=== Section Start ===
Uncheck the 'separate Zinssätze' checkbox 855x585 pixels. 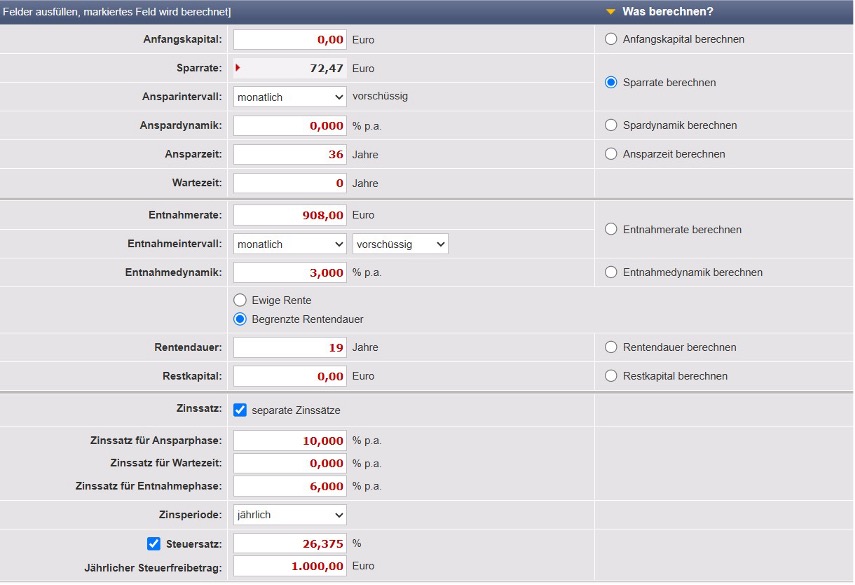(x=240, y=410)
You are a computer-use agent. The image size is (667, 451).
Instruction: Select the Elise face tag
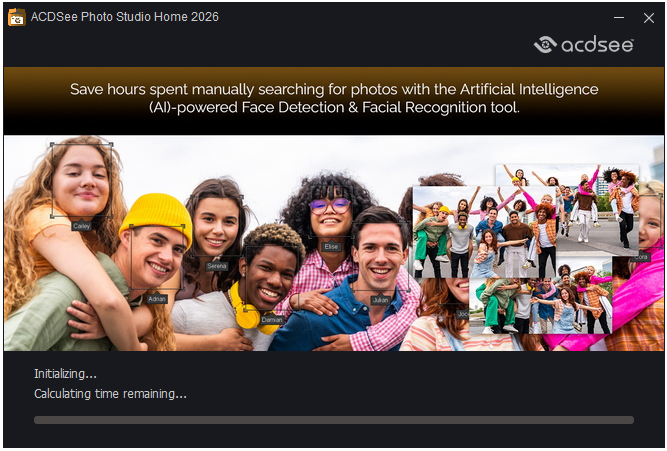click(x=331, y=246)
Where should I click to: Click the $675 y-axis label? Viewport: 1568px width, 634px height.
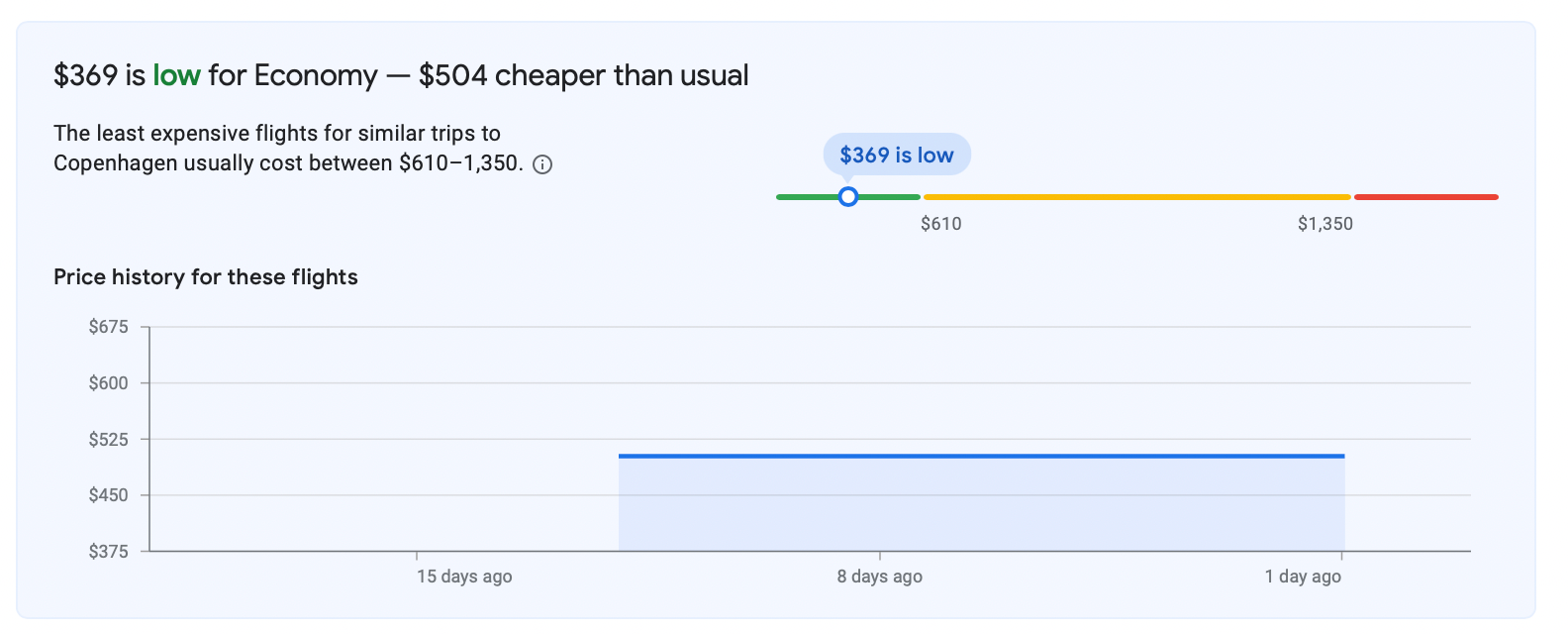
=== Section End ===
=== Section Start ===
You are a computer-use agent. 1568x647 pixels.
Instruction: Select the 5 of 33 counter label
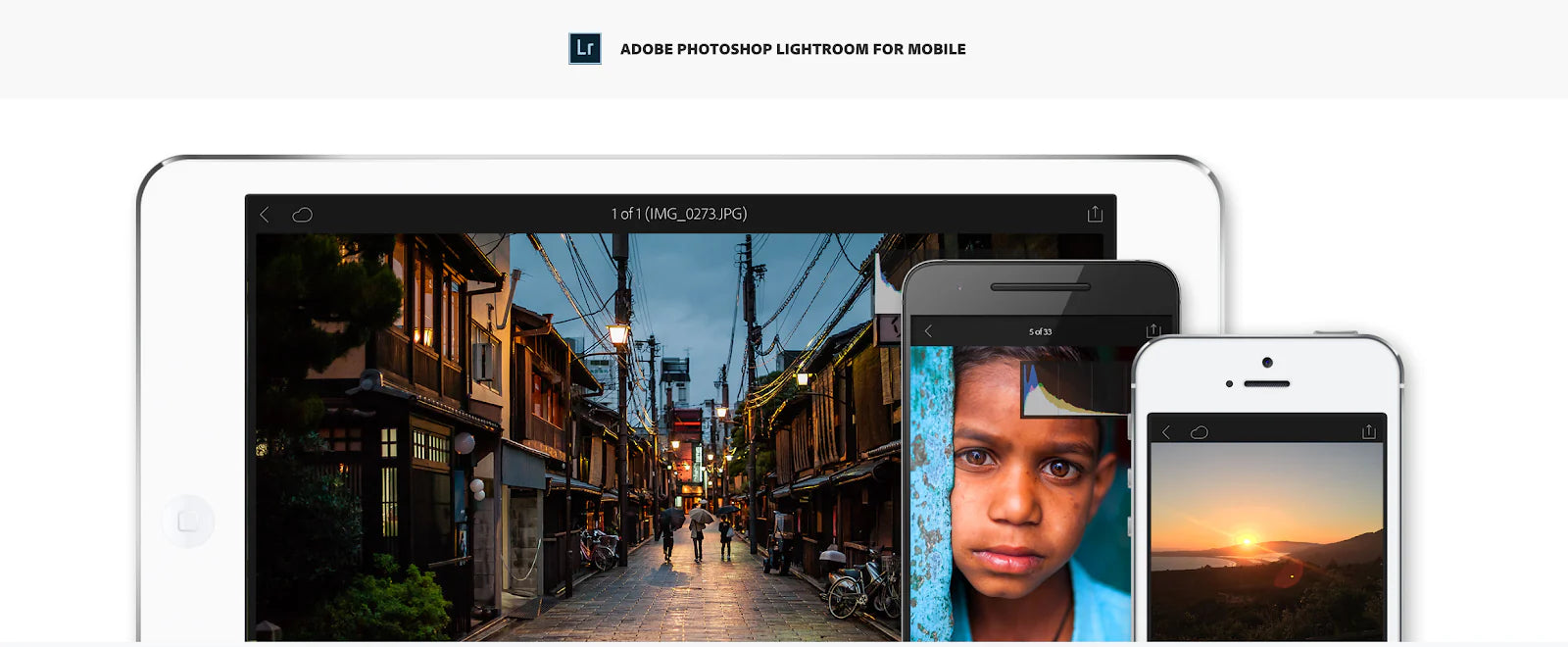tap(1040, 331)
=== Section End ===
Exercise brief = The line holding "You are a computer-use agent. The" starts the copy and the line holding "Where should I" ends it. Repeat those two lines above and all between them exactly, leaving out pictures.

Written answer =
You are a computer-use agent. The image size is (667, 451).
Instruction: Select the Elise face tag
click(x=331, y=246)
Where should I click to: Click the $675 y-axis label? Viewport: 1568px width, 634px height.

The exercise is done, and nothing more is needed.